Yggdrasil scheduled maintenance: 24-25 May 2023

Dear users,

as just announced on the baobab-announce@ mailing list, we will do a software and hardware maintenance of the Yggdrasil HPC cluster on 24 and 25 May 2023.

The maintenance will start at 08:00 +0100 and you will receive an email when the maintenance will be over.

The cluster will be totally unavailable during this period, with no access at all (not even to retrieve files).

If you submit a job in the meantime, be sure that the expected wall time (duration) does not overlap with the start of the maintenance or your job will be scheduled after the maintenance.
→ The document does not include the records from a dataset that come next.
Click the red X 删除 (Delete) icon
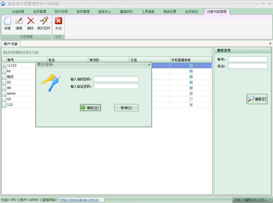Screen dimensions: 273x203 [x=30, y=21]
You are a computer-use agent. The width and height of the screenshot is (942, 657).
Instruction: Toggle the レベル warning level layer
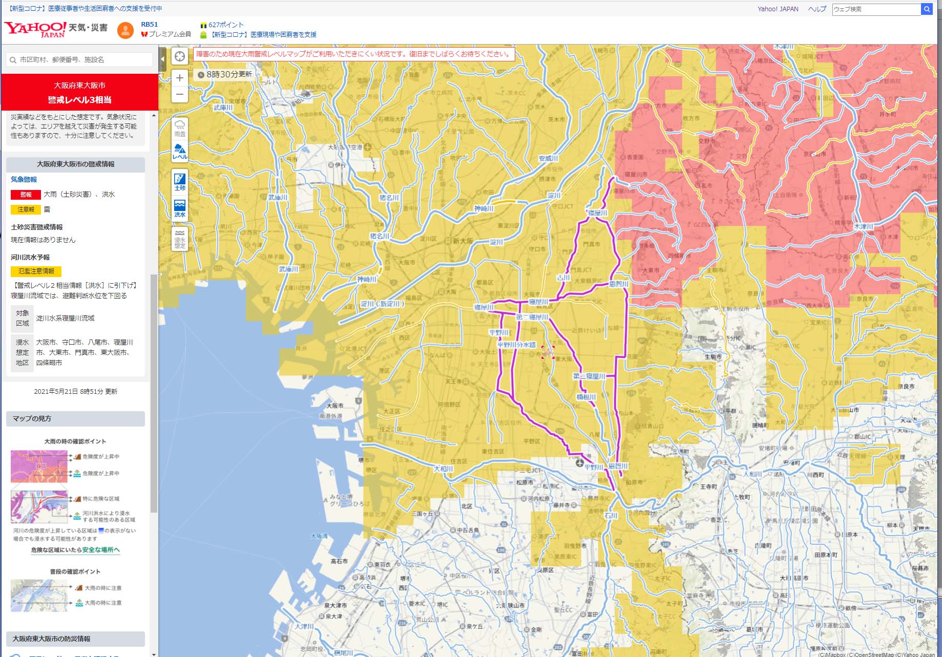pyautogui.click(x=180, y=152)
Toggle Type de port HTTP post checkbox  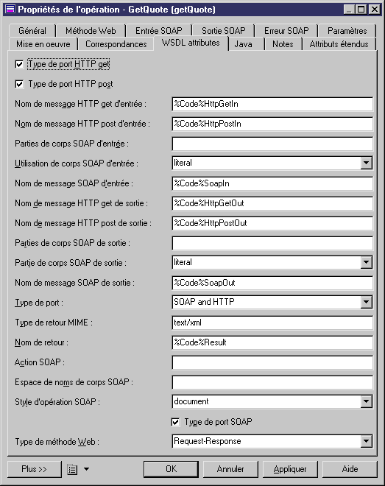pos(19,84)
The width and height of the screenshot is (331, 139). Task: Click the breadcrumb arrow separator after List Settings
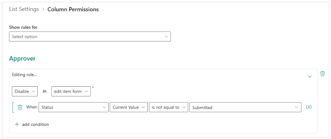(x=43, y=9)
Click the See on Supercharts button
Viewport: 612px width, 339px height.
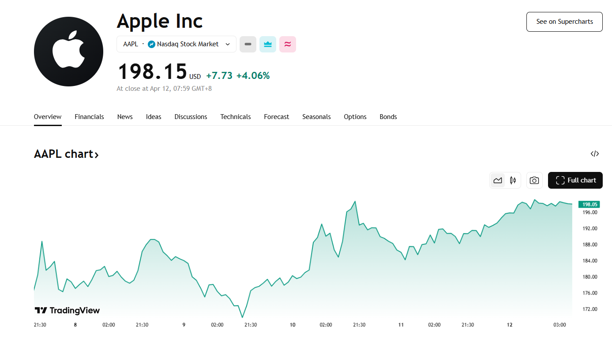point(564,22)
What should be done during this maintenance:

  1. reinstall all the node with Rocky8 (major upgrade from CentOS7)
  2. reinstall login node with Rocky8
  3. upgrade Slurm to version 23.0.2 (major upgrade from Slurm 22.x)
  4. upgrade BeeGFS to 7.2.9
  5. upgrade Mellanox to 4.9.6
  6. upgrade servers with latest bug and security fix
  7. replace faulty disks on storage servers

Thanks for your understanding.

Best regards,
the HPC team

OK, that’s a bit short on notice (usually there was a first announcement of maintenance 2 weeks in advance, which wasn’t done this time). I do have a large job array running (submitted 1 week ago, with individual job wall-time limits of 2 days.) it is done ~5/6. Because there wasn’t any earlier announcement, I can’t guarantee that it will finish before May 24. I cancelled all other submitted but non-started job arrays. Do you have any advice how to deal will the array, where the majority is already run?
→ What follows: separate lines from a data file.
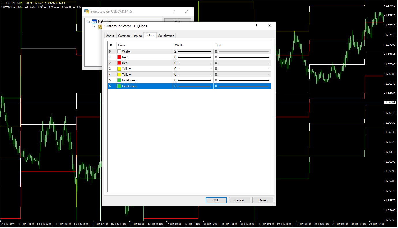Collapse the Main chart tree node
Viewport: 398px width, 228px height.
[89, 21]
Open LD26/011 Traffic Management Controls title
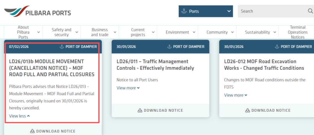This screenshot has width=314, height=135. [155, 65]
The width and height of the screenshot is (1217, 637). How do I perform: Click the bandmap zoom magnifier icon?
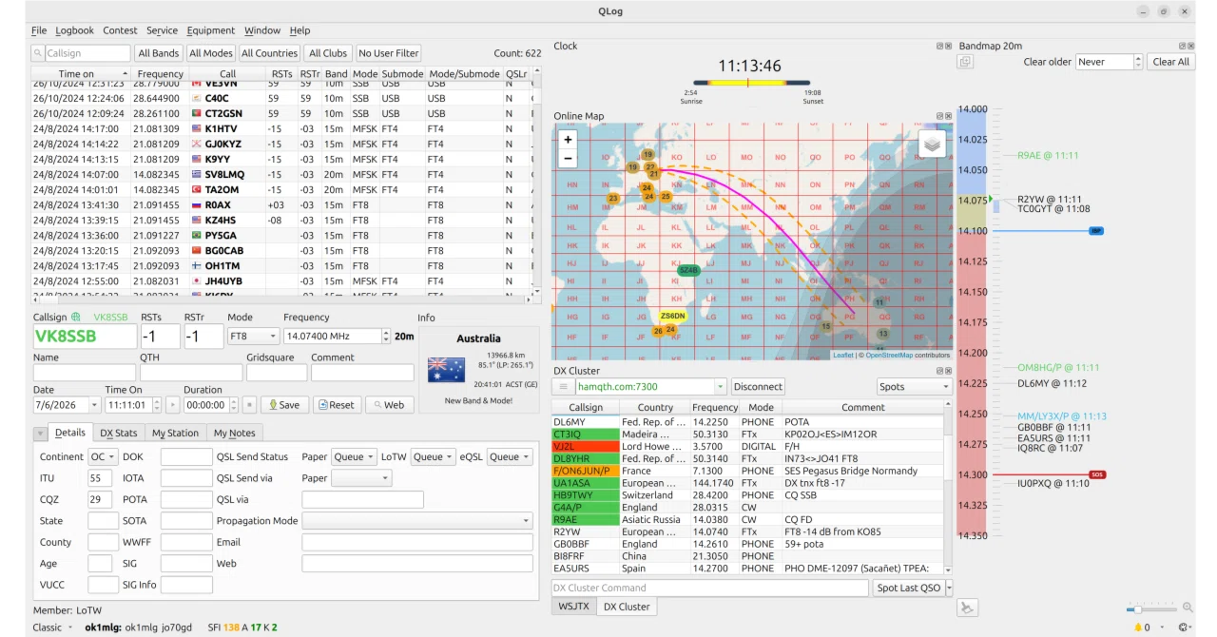(1188, 608)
Btw., would it be possible, to update gnuplot from 4.6 (this version is already 9 years old) to a recent version e.g. 5.4?

All best,
Matthias Kruckow

Sorry for that, indeed we try to announce the maintenance one month in advance, we forgot to do so

This isn’t an issue as any running job will be finished until the start of the maintenance as they have only 2 days wall time. Even if not all the jobs in your job array finished, this isn’t an issue and they’ll continue once the maintenance is done.
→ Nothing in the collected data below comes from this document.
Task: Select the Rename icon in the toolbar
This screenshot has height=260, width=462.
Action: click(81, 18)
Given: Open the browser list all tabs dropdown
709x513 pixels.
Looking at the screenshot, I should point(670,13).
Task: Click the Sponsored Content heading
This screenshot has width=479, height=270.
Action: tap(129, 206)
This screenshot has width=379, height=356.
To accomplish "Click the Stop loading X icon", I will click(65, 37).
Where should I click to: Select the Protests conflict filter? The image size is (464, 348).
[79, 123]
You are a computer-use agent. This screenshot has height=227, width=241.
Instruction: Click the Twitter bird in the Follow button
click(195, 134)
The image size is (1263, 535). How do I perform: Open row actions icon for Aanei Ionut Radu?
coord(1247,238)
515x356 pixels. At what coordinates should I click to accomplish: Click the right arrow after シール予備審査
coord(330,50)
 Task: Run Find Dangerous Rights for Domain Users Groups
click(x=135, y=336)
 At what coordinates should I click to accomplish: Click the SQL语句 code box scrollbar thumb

This wasn’t needed. When we plan a maintenance we create a reservation for that that prevents any job to run during the maintenance: you don’t have to worry about that.

Unfortunately there is no generic trick to handle that.

As we’ll upgrade Yggdrasil to Rocky8, gnuplot will be version 5.2 then. You can as well use the version we provide through module which is even newer:

(baobab)-[sagon@login2 ~]$ ml spider gnuplot

      Portable interactive, function plotting utility

1 Like

sorry to bother you, but yggdrasil is still not available now (26th), is it still in maintenance and if yes do you know approx. when it will be accessible again (i need to transfer files) ?

Best regards

Dear all the maintenance is now over, thanks for your patience.

Do not hesitate to let us know if you see something unusual after the maintenance.